U.S.
News and Oberlin: The Saga Continues
By Jesse
Baer
In
1987, U.S. News & World Report proclaimed Oberlin the fifth
best liberal arts college in the country. Last week, the same magazine
ranked Oberlin 23rd. Has Oberlin really slid that far downhill in
the past fifteen years?
Not necessarily, according to Al Moran, Oberlin’s Vice President
for College Relations. He said that Oberlin’s apparent decline
has had more to do with the changes U.S. News has made to its ranking
methodology over the years.
U.S. News has tweaked its methodology several times, and such tweaks
may have had a significant effect.
However, the magazine has been vague about how it computes the rankings,
making it hard to tell how great that effect has been.
“[U.S. News has] tended historically to be incomplete in its
explanation of how it uses the information that it assembles to
arrive at an overall score,” said Gary Glen Price, a professor
of education at the University of Wisconsin - Madison, who has extensively
studied college rankings.
U.S. News is also unclear about why it weights factors the way it
does — why, for example, academic reputation is worth 25 percent
of each school’s score or graduation rate is worth 20 percent.
In 1997, the National Opinion Research Center conducted an independent
study of U.S. News’s methodology, concluding that “the
weights used to combine the various measures into an overall rating
lack any defensible empirical or theoretical basis.”
Changing how the data is weighted could make a major difference
in Oberlin’s final ranking.

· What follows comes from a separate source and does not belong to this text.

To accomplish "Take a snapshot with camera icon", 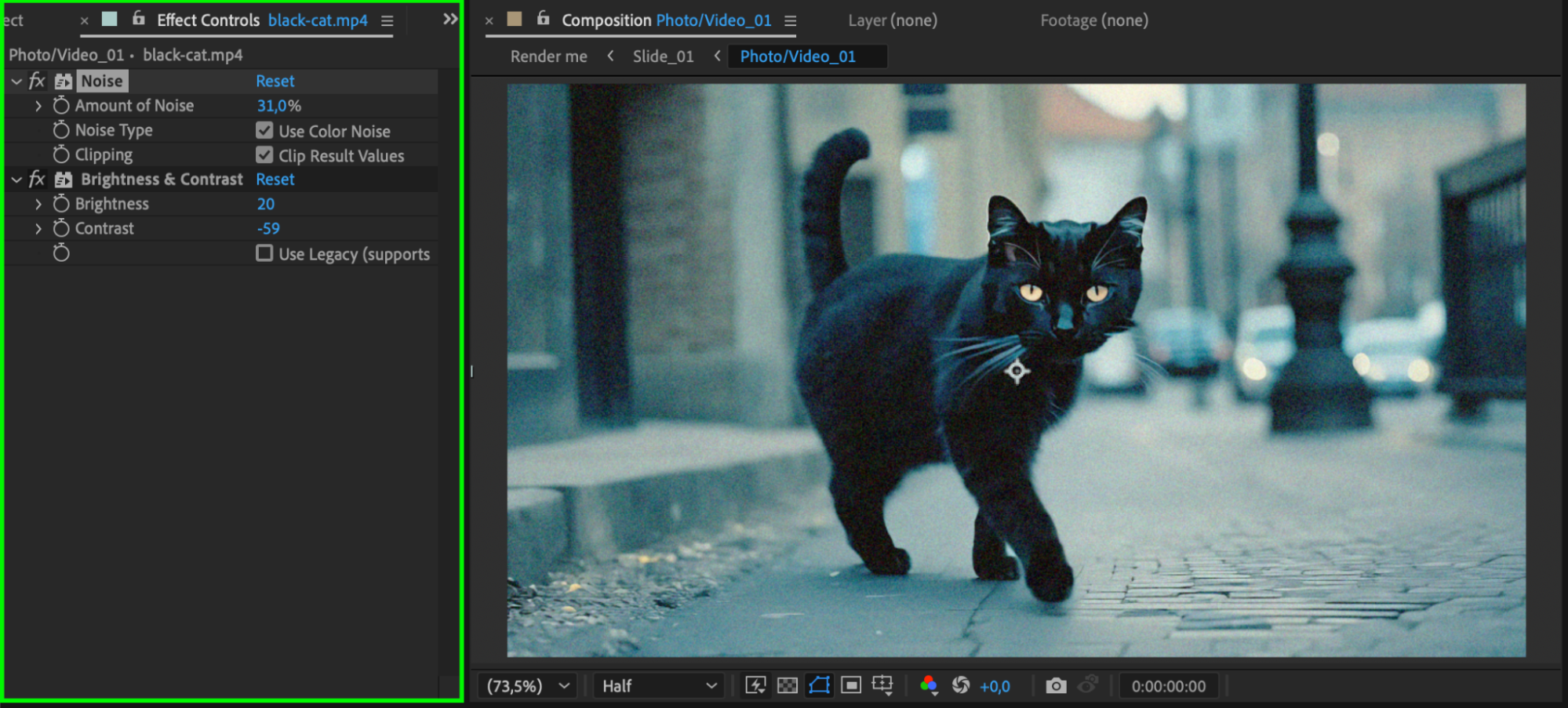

Oberlin’s selectivity score
alone would put it in the top 16 liberal arts colleges, and its
reputation would put it in the top 12.
Apparently, what is pulling down Oberlin’s overall rank are
its faculty resources (ranked 33rd), graduation rate (40th), alumni
donation rate (43rd) and financial resources (52nd).
“Any ranking system will inevitably favor some schools and
disfavor others,” Price said. “Not just by having some
be high in the rankings and other low in the rankings, but by emphasizing
qualities that one school might be strong in and another might be
weak in — and might not even seek to be strong in.”
Meanwhile, the rankings completely overlook some factors that may
be important to students.
“Many of the qualities we cherish — diversity, community
service — that’s not measured anywhere,” Moran
said.
The editors of U.S. News stand by their product. “Certainly,
the college experience consists of a host of intangibles that cannot
be reduced to mere numbers,”wrote Director of Data Research
Robert Morse and Associate Editor Samuel Flanigan. “But the
U.S. News rankings provide an excellent starting point for families
because they offer the opportunity to judge the relative quality
of institutions based on widely accepted indicators of excellence.”
U.S. News says that it has surveyed college officials about the
usefulness of its statistics. According to Peter Cary, one of the
editors of the college rankings, “most of the college officials
who responded described most of the U.S. News indicators as either
‘important’ or ‘very important’ measures.”
While it is unclear how much U.S. News influences prospective Oberlin
students, Oberlin has recently experienced a boom in popularity
despite its descent in the rankings. Oberlin’s acceptance
rate today is roughly half what it was in the mid-90’s, and
the test scores and class ranks of entering students are higher
than they have ever been. U.S. News itself ranks Oberlin 16th among
liberal arts college for selectivity, up from 30th only three years
ago.
Until recently Oberlin’s dean of admissions, Paul Marthers
oversaw much of that surge in selectivity. He admits that he was
mindful of U.S. News when he made admissions decisions for Oberlin.
“I spent time thinking about [the rankings],” he said.
“Not a lot of time, but you have to think about it.”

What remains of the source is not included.